The agreement starts with BEA’s bundling Adobe’s FlexBuilder 2 software and the Flex SDK with BEA Workshop Studio. In effect, it gives BEA’s recently converged development environments capabilities for developing rich internet applications using the Flex framework, which Adobe is about to open source through the Mozilla Public License.

It provides new platforms for Adobe’s Flex framework, which could be run on apps deployed through WebLogic and AquaLogic product families. For instance, an application developed using AquaLogic BPM could now sport Web 2.0-style front ends using the Flex framework.

In turn, Adobe will distribute an evaluation license of WebLogic server with its own LiveCycle Enterprise Suite. LiveCycle is a J2EE-based Adobe product that manages the workflow and digital rights management (DRM) of PDF documents, covering document workflow approval cycles, security management, and form and document generation. Although this is not the first release of LiveCycle with WebLogic Server support, it provides LiveCycle customers a nudge with deployment that should likely be simpler.

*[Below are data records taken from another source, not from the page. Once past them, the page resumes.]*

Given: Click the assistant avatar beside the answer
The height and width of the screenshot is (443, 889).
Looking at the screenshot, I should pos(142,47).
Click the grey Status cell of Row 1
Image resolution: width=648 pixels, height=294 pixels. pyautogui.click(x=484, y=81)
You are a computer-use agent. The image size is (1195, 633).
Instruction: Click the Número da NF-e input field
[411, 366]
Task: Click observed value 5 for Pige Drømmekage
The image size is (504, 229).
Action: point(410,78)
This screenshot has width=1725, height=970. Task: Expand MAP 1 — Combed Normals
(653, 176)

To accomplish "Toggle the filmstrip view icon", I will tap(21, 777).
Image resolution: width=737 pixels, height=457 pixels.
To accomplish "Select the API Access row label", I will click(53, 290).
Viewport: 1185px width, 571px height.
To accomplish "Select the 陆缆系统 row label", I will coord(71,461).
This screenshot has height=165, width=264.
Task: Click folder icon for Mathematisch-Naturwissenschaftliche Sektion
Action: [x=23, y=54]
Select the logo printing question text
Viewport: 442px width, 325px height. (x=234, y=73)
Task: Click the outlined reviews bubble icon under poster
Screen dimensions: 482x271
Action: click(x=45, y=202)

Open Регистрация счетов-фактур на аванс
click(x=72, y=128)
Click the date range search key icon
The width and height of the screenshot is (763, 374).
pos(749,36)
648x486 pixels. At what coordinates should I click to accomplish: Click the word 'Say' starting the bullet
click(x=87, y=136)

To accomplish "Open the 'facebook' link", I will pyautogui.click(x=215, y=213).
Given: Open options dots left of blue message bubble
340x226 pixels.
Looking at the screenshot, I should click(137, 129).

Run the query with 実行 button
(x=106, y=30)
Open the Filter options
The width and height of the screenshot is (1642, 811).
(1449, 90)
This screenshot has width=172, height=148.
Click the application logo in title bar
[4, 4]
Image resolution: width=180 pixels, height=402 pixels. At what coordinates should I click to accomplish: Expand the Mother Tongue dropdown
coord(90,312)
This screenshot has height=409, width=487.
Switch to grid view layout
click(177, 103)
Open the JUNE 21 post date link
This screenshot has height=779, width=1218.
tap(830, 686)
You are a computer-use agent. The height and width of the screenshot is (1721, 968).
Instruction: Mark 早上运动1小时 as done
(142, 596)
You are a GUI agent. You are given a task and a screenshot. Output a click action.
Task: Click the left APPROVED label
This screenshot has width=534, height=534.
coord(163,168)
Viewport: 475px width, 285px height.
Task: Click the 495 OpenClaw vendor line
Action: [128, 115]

Workshop Studio with Adobe Flex Builder 2 is scheduled to be available as a bundled product by the end of the year, while Adobe LiveCycle with WebLogic Server bundled is planned to ship in early 2008.

Our View

The synergy for both players is palpable, although BEA probably gets the better end of the deal because Adobe’s PDF document format is far more ubiquitous than WebLogic is in the Java world. Although bundling of lite versions doesn’t guarantee market share, it’s difficult to argue against getting your product in front of more eyes when it’s attached to a dominant platform (such as PDF is in the electronic document space).